• _PROVIDED DATA_
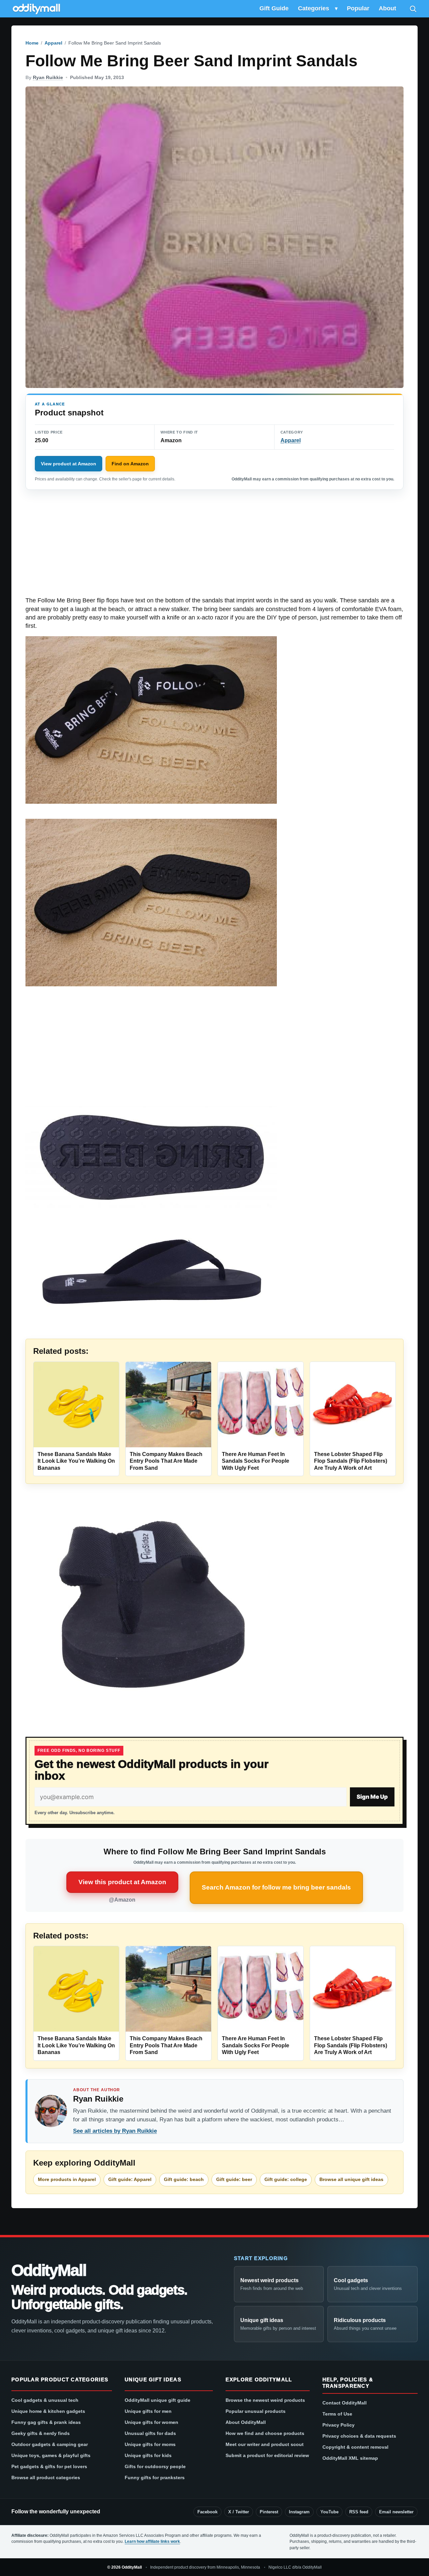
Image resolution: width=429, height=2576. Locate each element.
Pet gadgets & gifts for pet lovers (49, 2466)
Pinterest (269, 2511)
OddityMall (48, 2270)
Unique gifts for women (151, 2422)
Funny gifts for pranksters (155, 2477)
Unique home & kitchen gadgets (48, 2411)
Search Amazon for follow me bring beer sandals (276, 1887)
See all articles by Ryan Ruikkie (115, 2131)
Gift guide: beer (234, 2179)
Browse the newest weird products (265, 2400)
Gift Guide (274, 8)
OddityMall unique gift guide (157, 2400)
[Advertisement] (214, 547)
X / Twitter (238, 2511)
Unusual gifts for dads (150, 2433)
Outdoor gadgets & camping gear (49, 2444)
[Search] (413, 8)
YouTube (329, 2511)
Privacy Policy (338, 2425)
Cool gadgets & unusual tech (44, 2400)
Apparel (53, 43)
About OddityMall (246, 2422)
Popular (358, 8)
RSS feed (358, 2511)
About (387, 8)
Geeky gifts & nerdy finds (40, 2433)
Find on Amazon (130, 463)
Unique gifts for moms (150, 2444)
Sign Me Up (372, 1796)
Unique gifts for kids (148, 2455)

• _WORK TO BE COMPLETED_
Take the line that holds "Cool gadgets & unusual tech (44, 2400)" as the first line and the last line of the data as the final one. Retype everything between, both included, exactly.

• _RESPONSE AREA_
Cool gadgets & unusual tech (44, 2400)
Apparel (53, 43)
About OddityMall (246, 2422)
Popular (358, 8)
RSS feed (358, 2511)
About (387, 8)
Geeky gifts & nerdy finds (40, 2433)
Find on Amazon (130, 463)
Unique gifts for moms (150, 2444)
Sign Me Up (372, 1796)
Unique gifts for kids (148, 2455)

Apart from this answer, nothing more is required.